The floors of the church also incorporate various tombstones with Portuguese and Armenian inscriptions used as paving blocks. Memorial plaques in Dutch, Armenian and English also adorn the interior of the church. Some Armenian inscriptions provide an interesting panorama of life in the Dutch period:
“Greetings, you who are reading this tablet of my tomb in which I now sleep. Give me the news, the freedom of my countrymen, for them I did much weep. If there arose among them one good guardian to govern and keep. Vainly I expected the world to see a good shepherd came to look after the scattered sheep.”
“I, Jacob, grandson of Shamier, an Armenian of a respectable family whose name I keep, was born in Persia near Inefa, where my parents now forever sleep. Fortune brought me to distant Malacca, which my remains in bondage to keep. Separated from the world on 7th July 1774 A.D. at the age of twenty-nine, my mortal remains were deposited in this spot of the ground which I purchased.”
The church bell is inscribed with the date 1698 suggesting that it was used for another purpose prior to the completion of the church.
The church’s collection of Kerk Boek (Church Book), Resolutie Boek (Resolution Book), Rapporten (Reports) as well as the Doop Boek (Baptism Register) going back to the earliest Dutch times in Malacca have survived through the centuries. These antiquated documents are now being kept at the National Archives of Malaysia.
Silver altar vessels dating back to the early Dutch period are also in the possession of the church but are kept in storage and rarely taken out for display.

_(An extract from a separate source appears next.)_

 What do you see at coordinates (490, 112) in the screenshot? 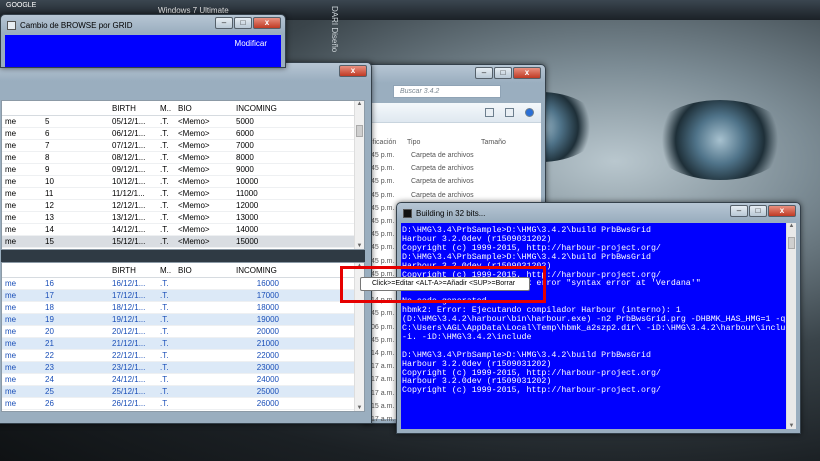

The altar Bible has a cover made of brass inscribed with the passage from John 1:1 in Dutch.
I love the serenity in the prose that describes Jacob’s date of death: ”separated from the world on… ” .. and I was struck by the fact that he was only twenty-nine years of age. Life back then was apparently tough, … and short.
These days we have creature comforts Jacob could not have even dreamt about, medications not the least of them. We travel with speed and comfort, we can exchange information around the world at speeds almost beyond our own comprehension, we are well educated and we enjoy long life expectancy. I wonder what Jacob would make of us all if he could come back and see us today?
One thing is for sure… Melaka then was probably as much a cross-roads, meeting point and place of vibrancy then as it is today. And in that, Jacob, who sleeps eternally in his little purchased spot in the church, would have felt very much at home.